A group of people walking in front of a sign

Have you noticed how we — in Europe — don’t see that much Japanese films being released in theaters? Well, Japan wants to change that.

As part of an economic partnership between Japan and the European Union, the Japanese government would love to see a change in the European “screen quota” system — which currently obliges theaters to screen a certain amount of domestic films.

The newspaper Yomiuri Shimbun reports that the Japanese government sees the system as “is an obstacle to a no-tax policy in principle”. It’s all about trade!

This is part of the Cool Japan strategy from the Ministry of Economy, Trade and Industry to promote Japan’s soft power around the world — films, books, fashion… This is basically what South Korea has been doing (successfully) for decades now, putting the country on the international radar (and that’s how “we” discovered Kim Ki-duk, because he received support from the government).

While one could argue about the Cool Japan term — inherently uncool — it’s quite surprising to see Japan willing to export local films when the cinema industry is facing important creative issues — Cool Japan is supposed to promote creative industries.

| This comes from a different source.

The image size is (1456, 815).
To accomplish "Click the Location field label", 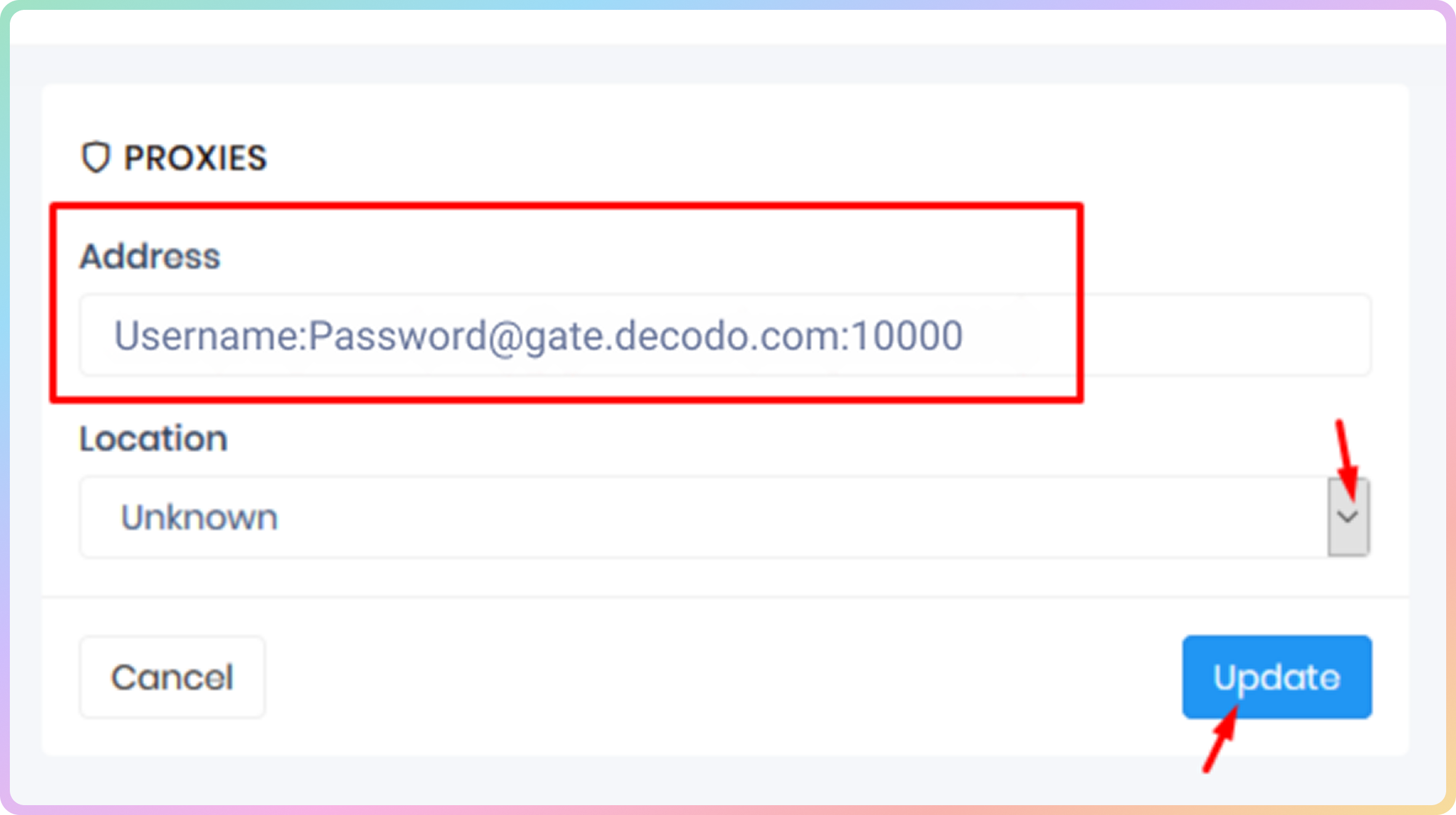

Moreover, when “foreign” distributors are interested in buying Japanese films, the negotiations are said to be difficult as Japanese producers aren’t selling cheap, ignoring the reality of “foreign” markets: foreign audiences aren’t that interested anymore. In France, Kore-eda’s Like Father, Like Son sold 387,594 tickets (it’s great) & Kitano’s Outrage 2 was released on video only (3 years after its Japanese release!!!).

What about the creators? Back in November ‘15, during the Tokyo International Film Festival, IndieWire talked to several Japanese independent filmmakers, one of them, Momoko Ando (director of 0.5mm) said “we need our government to be much more supportive to the filmmaking culture” pointing out many difficulties — constraints to finance, shoot and screen the film! They’re not cool enough?

In the end, where are officially government-approved cool Japanese films to be exported?